Issue (i): Whether the petitioner, having produced a certified copy of Form No. 32 showing resignation as director before the cheques were issued, could still be proceeded against under section 141(1) of the Negotiable Instruments Act, 1881.
Analysis: The certified copy of Form No. 32 issued by the Registrar of Companies was treated as an authentic public document establishing that the petitioner had ceased to be a director before the relevant cheques were issued. In view of the settled law on section 141, vicarious liability under sub-section (1) attaches only to persons who, at the time of the offence, were in charge of and responsible to the company for its business. Since the complaint itself proceeded on the incorrect premise that the petitioner was a director, and no material showed that he fell within the categories of persons contemplated by section 141(1), the continuation of proceedings on that basis was unwarranted.

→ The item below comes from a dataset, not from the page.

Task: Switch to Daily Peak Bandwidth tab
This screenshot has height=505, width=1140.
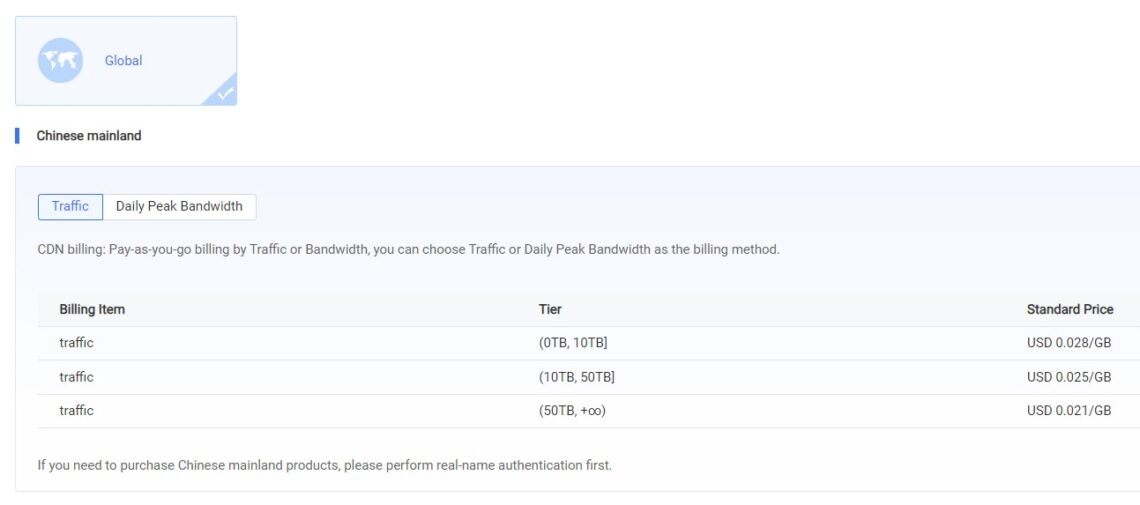Action: tap(179, 206)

Conclusion: The petitioner could not be proceeded against under section 141(1) on the basis of the complaints.
Issue (ii): Whether the complaint contained the necessary averments to fasten liability on the petitioner under section 141(2) of the Negotiable Instruments Act, 1881.
Analysis: Liability under section 141(2) requires specific allegations showing consent, connivance, or negligence in relation to the commission of the offence. The complaint did not plead that the cheques were issued or dishonoured with the petitioner's consent or connivance, or that the dishonour was attributable to his negligence. Nor did it disclose any status of the petitioner, apart from the incorrect assertion that he was a director. Mere participation as an authorised representative or in settlement discussions was held insufficient to establish the necessary control over the company's business or the requisite culpability under sub-section (2).
Conclusion: The complaint did not make out liability against the petitioner under section 141(2).
Final Conclusion: The complaints could not be maintained against the petitioner, and the proceedings against him were quashed while the case against the other accused was left undisturbed.
Ratio Decidendi: Vicarious criminal liability for dishonour of cheques can be fastened only on a person who, at the time of the offence, was shown by specific averments and supporting material to be in charge of and responsible for the company's business, or whose consent, connivance, or negligence in the offence is specifically pleaded.